Sue Gordon, who was interviewed by the Select Committee and said: "I would not single out the Swan Valley Nyungah Community. That was just in the media the most because of Mr Bropho and the allegations against him. There are allegations against a lot of other so-called leaders but they do not get as much publicity". Sue Gordon, who said the Swan Valley Nyungah Community was "an adequate and reasonably well maintained facility" also said "I do not think there are any similarities whatsoever between a management order and a memorandum of understanding".

Other evidence submitted at the inquiry included that of Mr David Pedler, Acting Assistant Director, Regional Management, Department of Indigenous Affairs.

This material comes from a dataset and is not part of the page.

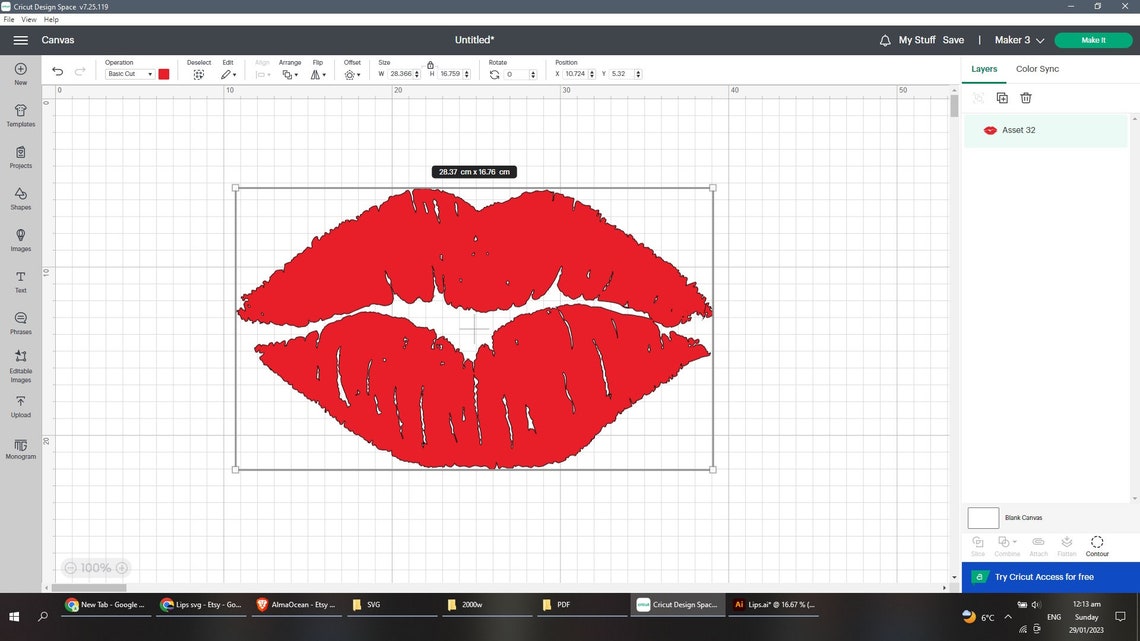Open the Maker 3 machine dropdown

[1017, 39]
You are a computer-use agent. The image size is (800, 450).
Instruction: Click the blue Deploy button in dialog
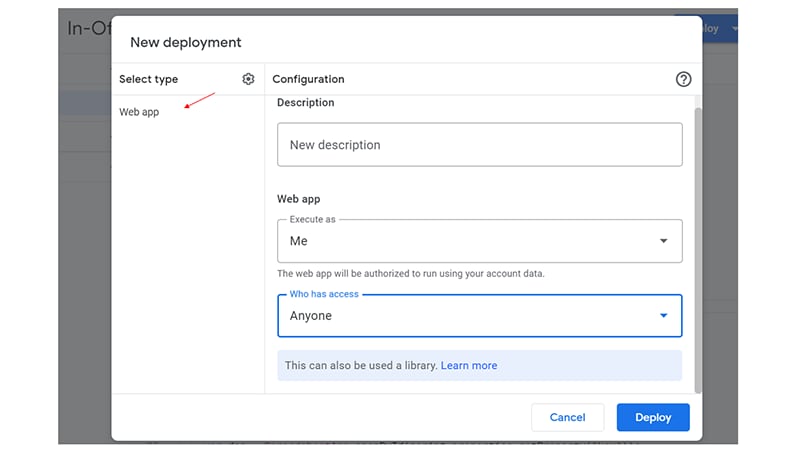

Pedler submitted briefing notes regarding the proposed closure which said:
"The Bropho family are the only individuals that could be defined as 'permanent residents' of SVNC ..."; "The community is simply a facility that is dominated by the Bropho family, provides housing to selected transient people and provides office and other facilities, that cater solely for the activities of Mr Robert Bropho"; and "SVNC is essentially a closed community. The closed nature of the community is primarily achieved by dominance and intimidation of residents by the Bropho family."